Prompt: Can you reproduce the listing below with "icon" swapped for "button" everywhere it appears and everything else unchanged? Leave the pictures out of your answer.

[Saved entries]

......

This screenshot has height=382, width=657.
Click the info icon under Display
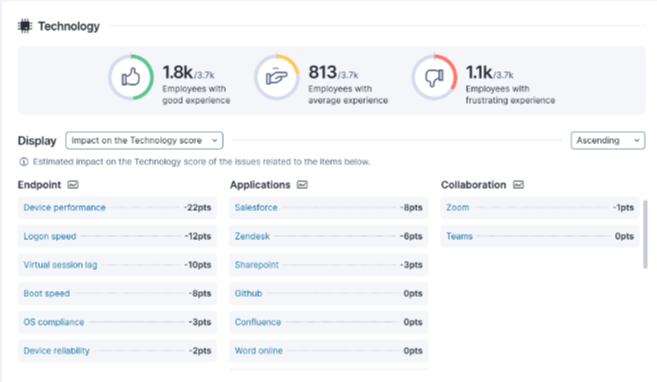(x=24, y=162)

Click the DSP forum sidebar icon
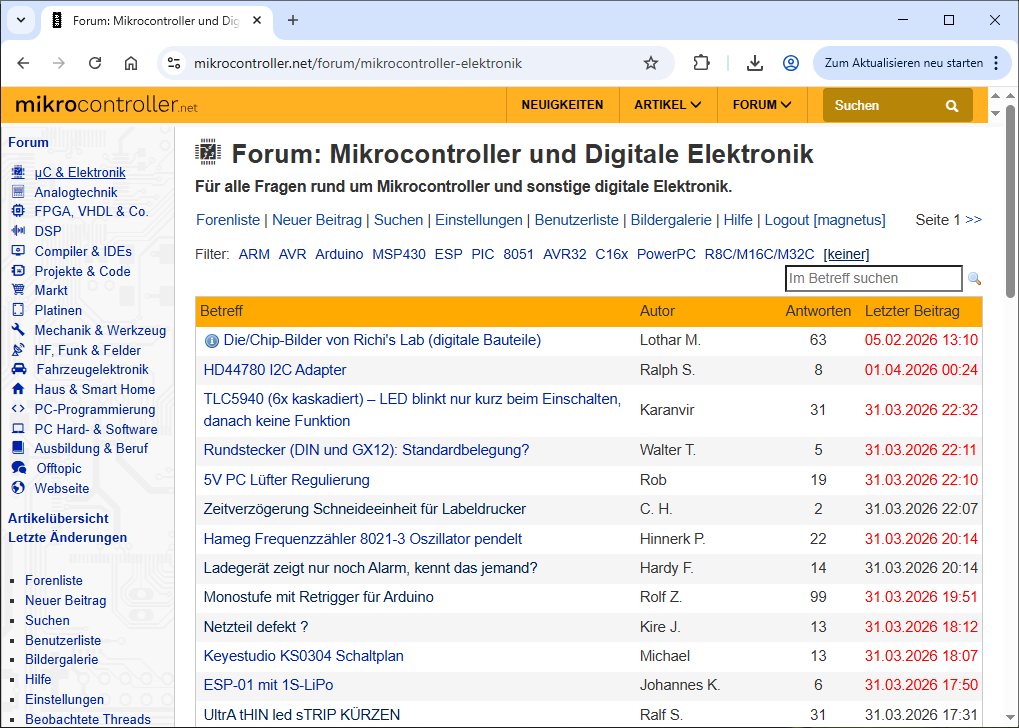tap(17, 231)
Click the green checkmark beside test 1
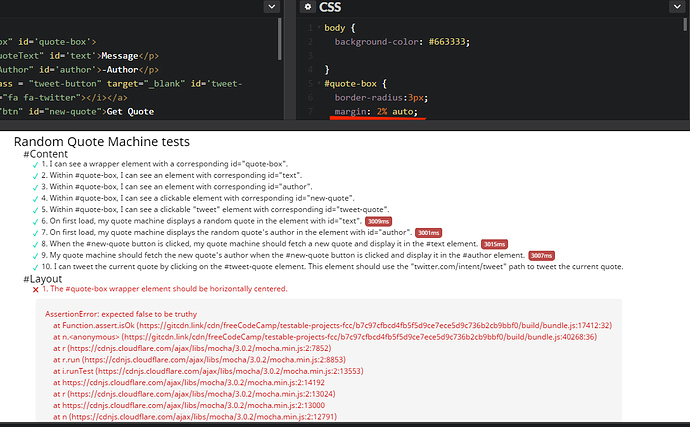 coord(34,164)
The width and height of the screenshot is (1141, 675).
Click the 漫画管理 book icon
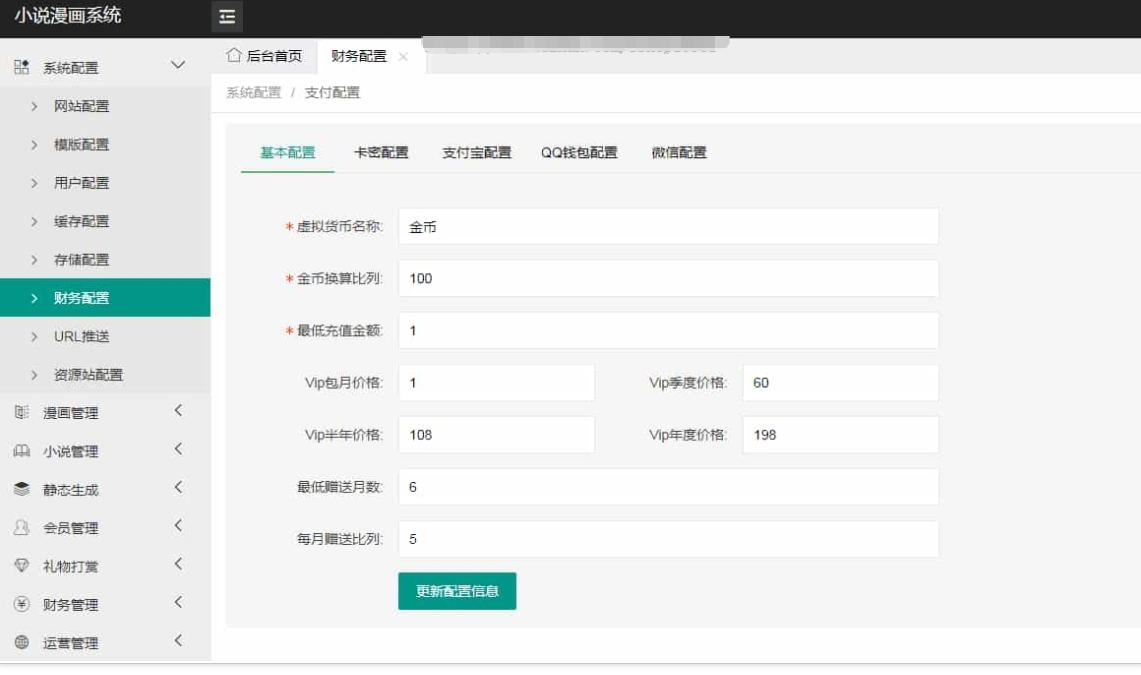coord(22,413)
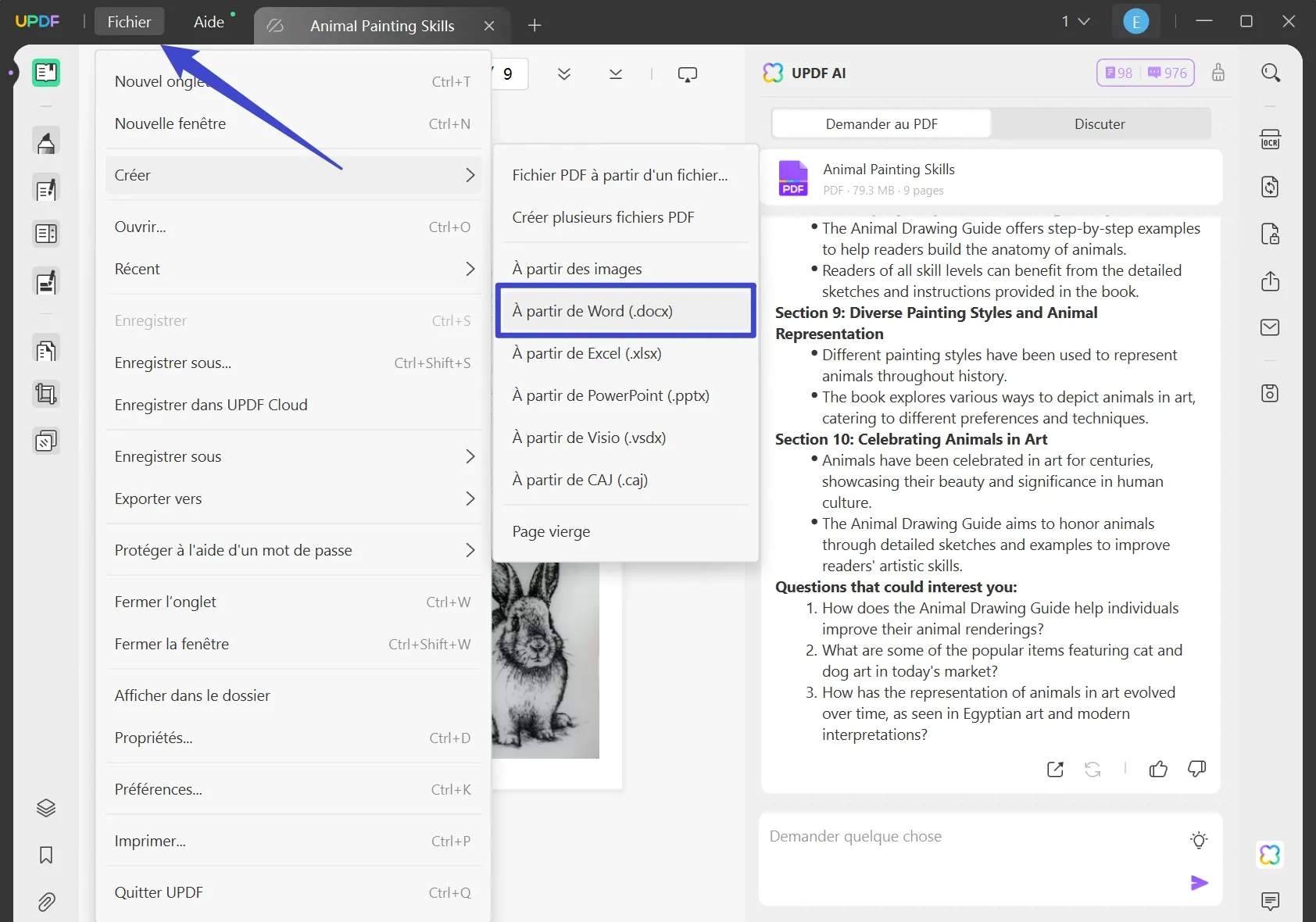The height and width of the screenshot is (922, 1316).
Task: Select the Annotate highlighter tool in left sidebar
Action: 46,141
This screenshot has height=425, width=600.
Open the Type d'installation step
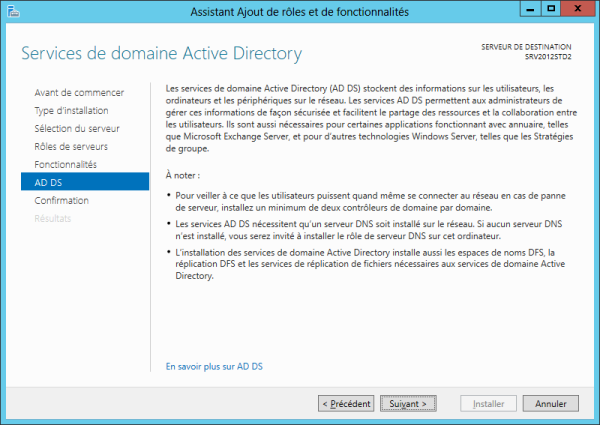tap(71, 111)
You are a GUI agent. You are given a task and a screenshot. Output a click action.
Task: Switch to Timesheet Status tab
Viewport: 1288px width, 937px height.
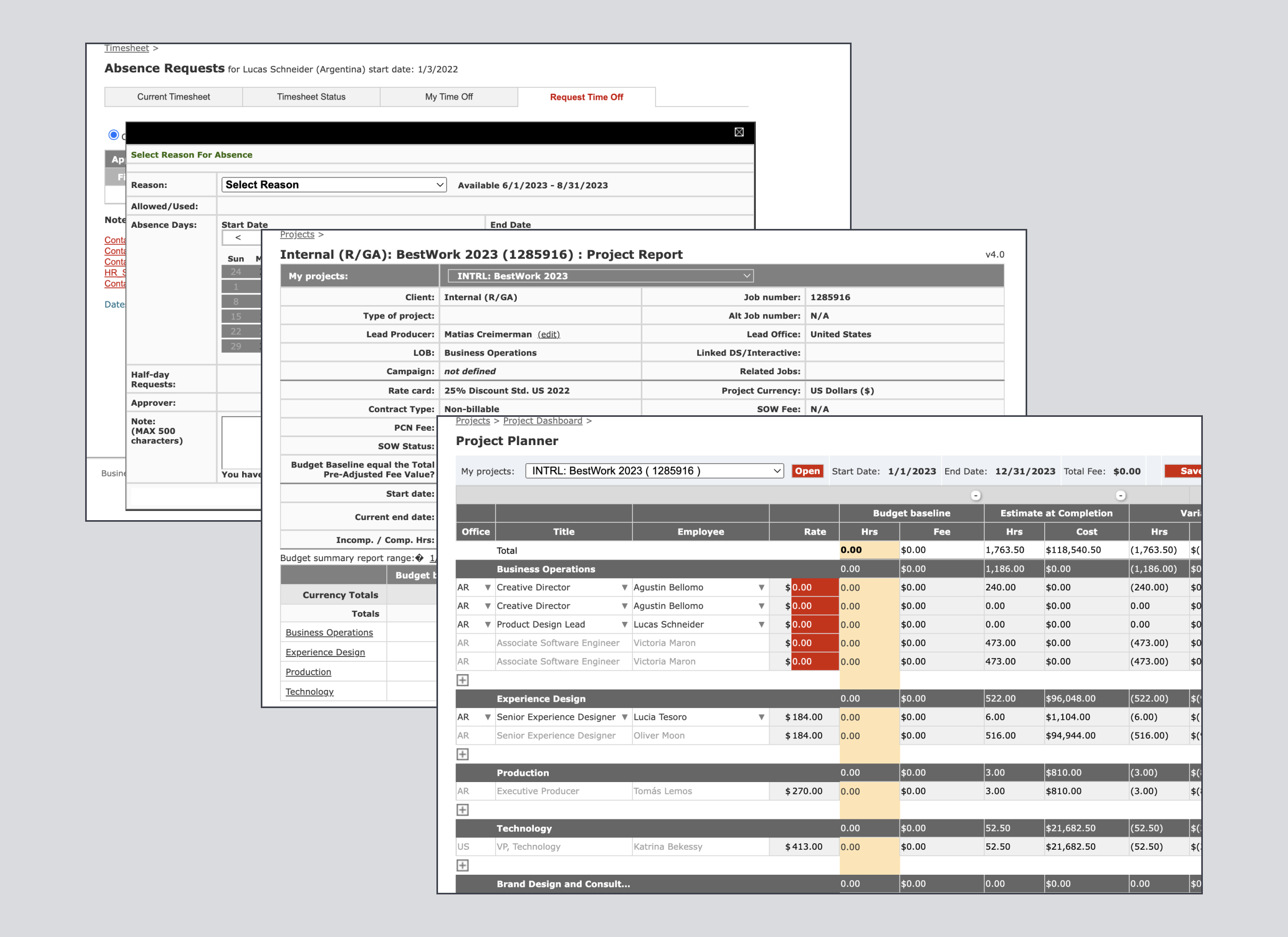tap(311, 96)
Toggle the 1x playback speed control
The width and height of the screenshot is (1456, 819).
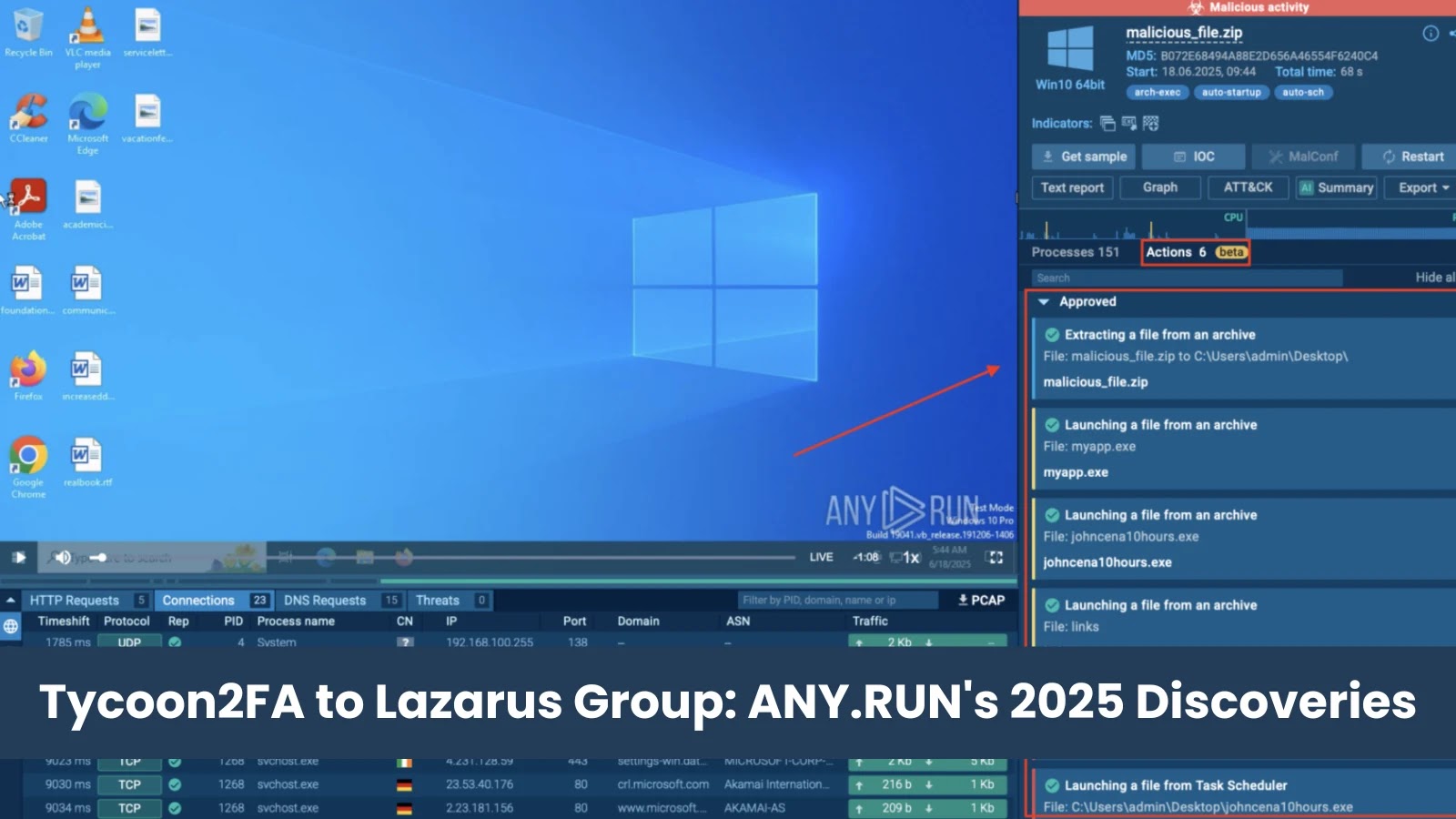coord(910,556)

......

Answer for this exercise:
This screenshot has height=382, width=657.
Click the info button under Display
(x=24, y=162)

Click the DSP forum sidebar button
tap(17, 231)
Click the green checkmark beside test 1
 coord(34,164)
The width and height of the screenshot is (1141, 675).
Click the 漫画管理 book button
coord(22,413)
The height and width of the screenshot is (922, 1316).
Task: Select the Annotate highlighter tool in left sidebar
Action: 46,141
This screenshot has height=425, width=600.
Open the Type d'installation step
tap(71, 111)
You are a GUI agent. You are given a task and a screenshot. Output a click action.
Task: Switch to Timesheet Status tab
Viewport: 1288px width, 937px height.
tap(311, 96)
Toggle the 1x playback speed control
The width and height of the screenshot is (1456, 819).
coord(910,556)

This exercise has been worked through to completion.